Agentscript is the equivalent of database triggers for AI reasoning. It’s a maturation of the orchestration layer, not a retreat from intelligence. Anyone who has shipped production software understands this instantly. Anyone whose only AI experience is prompting Claude apparently does not.

What The Critics Got Right

To be fair: if vendors marketed “autonomy” without guardrails, customers were right to question reliability when agents hallucinated compliance steps or forgot to send satisfaction surveys. Early Agentforce deployments surfaced real problems—Vivint discovered surveys weren’t being sent despite clear instructions; customers found that LLMs started omitting steps when given more than eight directives.

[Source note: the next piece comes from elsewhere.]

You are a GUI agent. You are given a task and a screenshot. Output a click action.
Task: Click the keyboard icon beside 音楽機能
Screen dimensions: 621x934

The correction isn’t capitulation—it’s the industry learning what production actually requires. Salesforce didn’t retreat from AI; they shipped the governance layer that the “deploy it and pray” crowd never understood was coming.

The Real Signal

The original reporting twisted a nuanced technical discussion into a retreat narrative. What Salesforce executives actually described was the opposite of capitulation—it was the delivery of infrastructure that enterprise AI always required but that most observers never understood was necessary.

Madhav Thattai, COO of Salesforce AI, explained the hybrid approach directly: “For enterprises to use agents to execute process, we need this hybrid approach—where we get the best of the LLMs, all the creativity and expression, but tied into core process execution within one reasoning chain. That is what the new hybrid reasoning capability is about.”

The stakes are non-negotiable. As Thattai noted: “When you start to think about regulated industries—healthcare, financial services—90% or 95% accuracy is not good enough. It must work every single time.”

Here’s the prediction that matters: by Q2 2026, every major enterprise AI vendor will be marketing policy DSLs, auditable execution traces, planner constraints, and agent observability dashboards. The vendors currently selling pure LLM magic aren’t ahead of Salesforce—they simply haven’t hit the wall yet. When their customers try to scale from pilot to production, they’ll discover what Salesforce already learned: you need orchestration. You need control planes. You need the boring infrastructure that makes intelligent systems reliable.

Salesforce got there first. The press called it a retreat.

What to Ask Instead

When evaluating enterprise AI platforms, stop asking “how good is the LLM?” That question made sense in 2023. It is table stakes now—LLM quality is increasingly commoditized for most workflows.

Start asking:

How mature is the orchestration layer?
What deterministic controls exist for policy-constrained execution?
How do I observe and optimize agent performance over time?
Can this system guarantee process execution in regulated workflows?
What happens when the agent hits an edge case it can’t handle?

The LLM is the power plant. Orchestration is the grid that makes it usable.

Vernon Keenan is CEO of Keenan Vision LLC and founder of SalesforceDevops.net. His “Architecture as Strategy” research with UC Berkeley Haas documents enterprise AI deployment patterns and why 95% of GenAI pilots fail.